Biden Turns Attack Dog on Romney Day After Debate
COUNCIL BLUFFS, Iowa - One day after President Obama delivered what was by all accounts a lackluster debate performance, Vice President Joe Biden went on the attack against Mitt Romney, delivering zinger after zinger against the GOP nominee and his running mate, Rep. Paul Ryan.
Biden drilled into the former Massachusetts governor on Medicare, saying the governor has changed his position on Medicare so many times that the "public is gonna have collective amnesia" if it believes Romney over "those of us who spent our entire careers protecting and fighting for Medicare."
"Now, they've got a new plan. They've got a lot of new plans. Matter of fact, it's hard to … keep up. It really is hard to keep up," Biden said at the Mid America Center, adding, "I think it's even hard for them to keep up."
The vice president highlighted the lack of detail in Romney's debate answers, saying, "It's bad enough that Gov. Romney won't release the details of his tax returns. Now he won't even release the details of what he plans on doing about your taxes. Seriously. last night the governor walked away from the centerpiece of his economic plan."
Speaking to reporters outside a grocery store, Biden criticized Romney for denying that his tax plan amounted to a $5 trillion dollar tax cut, a charge Obama levied against his GOP rival multiple times during Wednesday's debate.
"Last night, we found out he doesn't have a $5 trillion dollar tax cut, and I guess he outsourced that to China or something. I don't know if that's offshored," Biden said outside a Hy-Vee in Council Bluffs. "But it's hard to figure out what Gov. Romney's position is on a number of issues."
The vice president prodded at Romney for his proposed 20 percent across-the-board tax cut, saying the public realizes the middle class will end up paying for any tax cuts for the wealthy.
"Now folks, I went to a school, a high school that demanded an awful lot of - you had to take math every year. … I'm not a bad mathematician, but I can still add and subtract," Biden said. "Folks, that adds up - what I just said to you - over $5 trillion right there, and that doesn't even count their insistence on continuing the Bush tax cut for the very wealthy, which is due to expire on Jan. 1 of this year, which costs $1 trillion. So now you're over $6 trillion."
The $5 trillion figure that Biden and Obama often cite comes from an analysis of Romney's tax plan conducted by the nonpartisan Tax Policy Center and does include continuing the Bush tax cuts. Romney has insisted that his plan will not add to the deficit and will be entirely paid for. The GOP nominee has yet to specify exactly how he plans to pay for his proposed tax cuts.

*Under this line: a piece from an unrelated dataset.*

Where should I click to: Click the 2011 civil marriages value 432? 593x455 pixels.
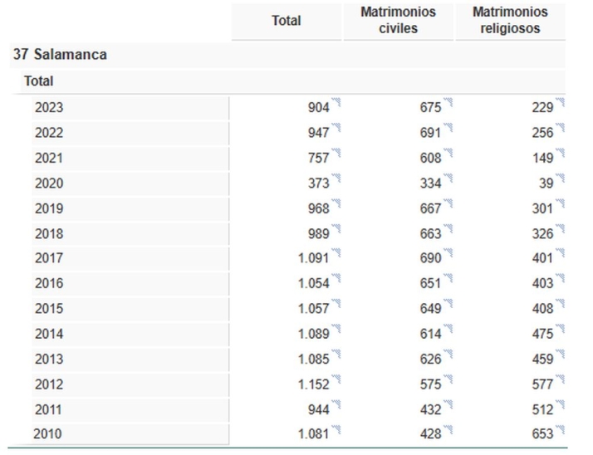[x=430, y=410]
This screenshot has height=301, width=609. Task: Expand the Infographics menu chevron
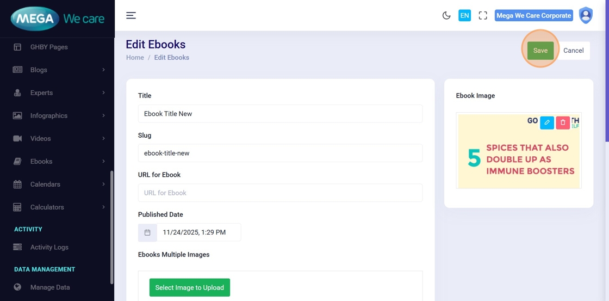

"Look, folks, I know we all don't have access to Gov. Romney's accountant. I thought last night when he said, 'I'd like to introduce my accountant,' that I'd love to have his accountant," Biden said. "We may not have his accountant, but we understand someone ends up paying for all of this."
But while Biden delivered a handful of zingers against Romney's tax plan, he also provided fodder for Republican attacks against his own. The GOP's rapid response team shot out a clip of Biden's speech in which he said "yes we do" want to raise taxes by a trillion dollars. The clip cut out Biden's next words - "in one regard" - in which he explained that those trillion dollars would come only from the "superwealthy."
"On top of the trillion dollars of spending we've already cut, we're going to ask - yes, we're going to ask the wealthy to pay more," Biden said. "You know the phrase they always use. 'Obama and Biden want to raise taxes by a trillion dollars.'Guess what? Yes, we do, in one regard. We want to let that trillion-dollar tax cut expire so the middle class doesn't have to bear the burden of all that money going to the superwealthy. That's not a tax raise. Tthat's called fairness where I come from."
Romney spokesman Ryan Williams said shortly after Biden's remarks that they showed Biden had "fully embraced the president's job-killing tax increases."
"Fresh off admitting that America's middle class has been 'buried' over the last four years, Vice President Biden went a step further today and fully embraced the president's job-killing tax increases," Williams said. "The choice facing Americans in this election gets clearer every day."
Obama campaign spokeswoman Lis Smith responded on Twitter, saying the GOP was attacking Biden "for siding with a majority of Americans and wanting a balanced approach to deficit reduction."
Biden said he spoke to President Obama before his debate performance. The vice president lauded his boss for staying consistent and took a not-so-subtle dig at Romney for not doing the same.
"I learned this man never says anything he doesn't mean, and means what he says," Biden said of Obama. "He never, never says - unlike some others, he never says one thing one day, another thing the next day, and he never changes position because it may be politically convenient."